Your goal:
Print the records below verbatim, character for character.

Task material:
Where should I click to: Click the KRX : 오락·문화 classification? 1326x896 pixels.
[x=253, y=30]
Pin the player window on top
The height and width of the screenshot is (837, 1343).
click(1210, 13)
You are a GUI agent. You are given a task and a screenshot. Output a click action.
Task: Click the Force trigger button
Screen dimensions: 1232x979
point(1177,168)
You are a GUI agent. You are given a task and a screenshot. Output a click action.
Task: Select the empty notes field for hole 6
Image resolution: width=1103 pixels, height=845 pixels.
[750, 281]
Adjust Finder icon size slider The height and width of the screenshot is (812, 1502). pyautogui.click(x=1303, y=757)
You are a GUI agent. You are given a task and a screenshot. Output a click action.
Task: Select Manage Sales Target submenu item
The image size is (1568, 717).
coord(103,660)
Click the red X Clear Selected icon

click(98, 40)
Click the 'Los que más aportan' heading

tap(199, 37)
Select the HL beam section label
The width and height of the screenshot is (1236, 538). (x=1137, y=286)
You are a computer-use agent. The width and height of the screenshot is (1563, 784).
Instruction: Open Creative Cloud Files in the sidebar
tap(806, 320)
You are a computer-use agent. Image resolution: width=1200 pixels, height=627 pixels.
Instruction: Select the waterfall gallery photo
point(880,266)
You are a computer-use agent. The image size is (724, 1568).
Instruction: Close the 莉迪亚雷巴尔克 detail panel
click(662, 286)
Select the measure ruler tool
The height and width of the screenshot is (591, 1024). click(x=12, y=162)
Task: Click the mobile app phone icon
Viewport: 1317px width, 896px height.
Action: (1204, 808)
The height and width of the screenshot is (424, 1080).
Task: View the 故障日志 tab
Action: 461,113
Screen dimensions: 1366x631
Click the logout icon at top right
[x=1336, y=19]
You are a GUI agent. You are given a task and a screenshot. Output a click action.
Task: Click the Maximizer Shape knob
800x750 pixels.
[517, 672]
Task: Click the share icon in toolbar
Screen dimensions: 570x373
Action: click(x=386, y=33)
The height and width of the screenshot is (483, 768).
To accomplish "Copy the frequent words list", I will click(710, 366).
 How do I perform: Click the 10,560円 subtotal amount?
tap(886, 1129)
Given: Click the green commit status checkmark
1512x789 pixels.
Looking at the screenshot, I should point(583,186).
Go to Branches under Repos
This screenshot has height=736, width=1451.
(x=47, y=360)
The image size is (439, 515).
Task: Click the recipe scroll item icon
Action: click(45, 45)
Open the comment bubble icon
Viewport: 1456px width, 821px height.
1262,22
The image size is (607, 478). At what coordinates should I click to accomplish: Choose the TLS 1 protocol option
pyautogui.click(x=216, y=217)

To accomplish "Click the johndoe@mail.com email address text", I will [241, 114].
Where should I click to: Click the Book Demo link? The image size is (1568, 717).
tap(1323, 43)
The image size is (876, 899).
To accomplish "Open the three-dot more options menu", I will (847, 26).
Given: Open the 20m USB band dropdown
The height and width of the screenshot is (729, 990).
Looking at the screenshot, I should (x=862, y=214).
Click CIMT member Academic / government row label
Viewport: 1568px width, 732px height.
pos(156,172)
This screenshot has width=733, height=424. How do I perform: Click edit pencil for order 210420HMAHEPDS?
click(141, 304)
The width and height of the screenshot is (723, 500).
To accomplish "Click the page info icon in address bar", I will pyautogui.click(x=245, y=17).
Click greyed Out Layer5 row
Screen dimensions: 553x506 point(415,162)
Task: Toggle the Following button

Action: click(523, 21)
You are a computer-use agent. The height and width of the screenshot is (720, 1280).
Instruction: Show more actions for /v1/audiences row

Solution to the exercise:
Where should I click to: Click the KRX : 오락·문화 classification? 1326x896 pixels.
[x=253, y=30]
Pin the player window on top
The height and width of the screenshot is (837, 1343).
click(1210, 13)
You are a GUI agent. You are given a task and a screenshot. Output a click action.
Task: Click the Force trigger button
Screen dimensions: 1232x979
point(1177,168)
You are a GUI agent. You are given a task and a screenshot. Output a click action.
Task: Select the empty notes field for hole 6
Image resolution: width=1103 pixels, height=845 pixels.
[750, 281]
Adjust Finder icon size slider The height and width of the screenshot is (812, 1502). pyautogui.click(x=1303, y=757)
You are a GUI agent. You are given a task and a screenshot. Output a click action.
Task: Select Manage Sales Target submenu item
The image size is (1568, 717).
coord(103,660)
Click the red X Clear Selected icon

click(98, 40)
Click the 'Los que más aportan' heading

tap(199, 37)
Select the HL beam section label
The width and height of the screenshot is (1236, 538). (x=1137, y=286)
You are a computer-use agent. The width and height of the screenshot is (1563, 784).
Instruction: Open Creative Cloud Files in the sidebar
tap(806, 320)
You are a computer-use agent. Image resolution: width=1200 pixels, height=627 pixels.
Instruction: Select the waterfall gallery photo
point(880,266)
You are a computer-use agent. The image size is (724, 1568).
Instruction: Close the 莉迪亚雷巴尔克 detail panel
click(662, 286)
Select the measure ruler tool
The height and width of the screenshot is (591, 1024). click(x=12, y=162)
Task: Click the mobile app phone icon
Viewport: 1317px width, 896px height.
Action: (1204, 808)
The height and width of the screenshot is (424, 1080).
Task: View the 故障日志 tab
Action: 461,113
Screen dimensions: 1366x631
Click the logout icon at top right
[x=1336, y=19]
You are a GUI agent. You are given a task and a screenshot. Output a click action.
Task: Click the Maximizer Shape knob
800x750 pixels.
[517, 672]
Task: Click the share icon in toolbar
Screen dimensions: 570x373
Action: click(x=386, y=33)
The height and width of the screenshot is (483, 768).
To accomplish "Copy the frequent words list", I will click(710, 366).
 How do I perform: Click the 10,560円 subtotal amount?
tap(886, 1129)
Given: Click the green commit status checkmark
1512x789 pixels.
Looking at the screenshot, I should point(583,186).
Go to Branches under Repos
This screenshot has height=736, width=1451.
(x=47, y=360)
The image size is (439, 515).
Task: Click the recipe scroll item icon
Action: click(45, 45)
Open the comment bubble icon
Viewport: 1456px width, 821px height.
1262,22
The image size is (607, 478). At what coordinates should I click to accomplish: Choose the TLS 1 protocol option
pyautogui.click(x=216, y=217)

To accomplish "Click the johndoe@mail.com email address text", I will [241, 114].
Where should I click to: Click the Book Demo link? The image size is (1568, 717).
tap(1323, 43)
The image size is (876, 899).
To accomplish "Open the three-dot more options menu", I will (847, 26).
Given: Open the 20m USB band dropdown
The height and width of the screenshot is (729, 990).
Looking at the screenshot, I should (x=862, y=214).
Click CIMT member Academic / government row label
Viewport: 1568px width, 732px height.
pos(156,172)
This screenshot has width=733, height=424. How do I perform: Click edit pencil for order 210420HMAHEPDS?
click(141, 304)
The width and height of the screenshot is (723, 500).
To accomplish "Click the page info icon in address bar", I will pyautogui.click(x=245, y=17).
Click greyed Out Layer5 row
Screen dimensions: 553x506 point(415,162)
Task: Toggle the Following button

Action: click(523, 21)
You are a computer-use agent. The height and width of the screenshot is (720, 1280).
Instruction: Show more actions for /v1/audiences row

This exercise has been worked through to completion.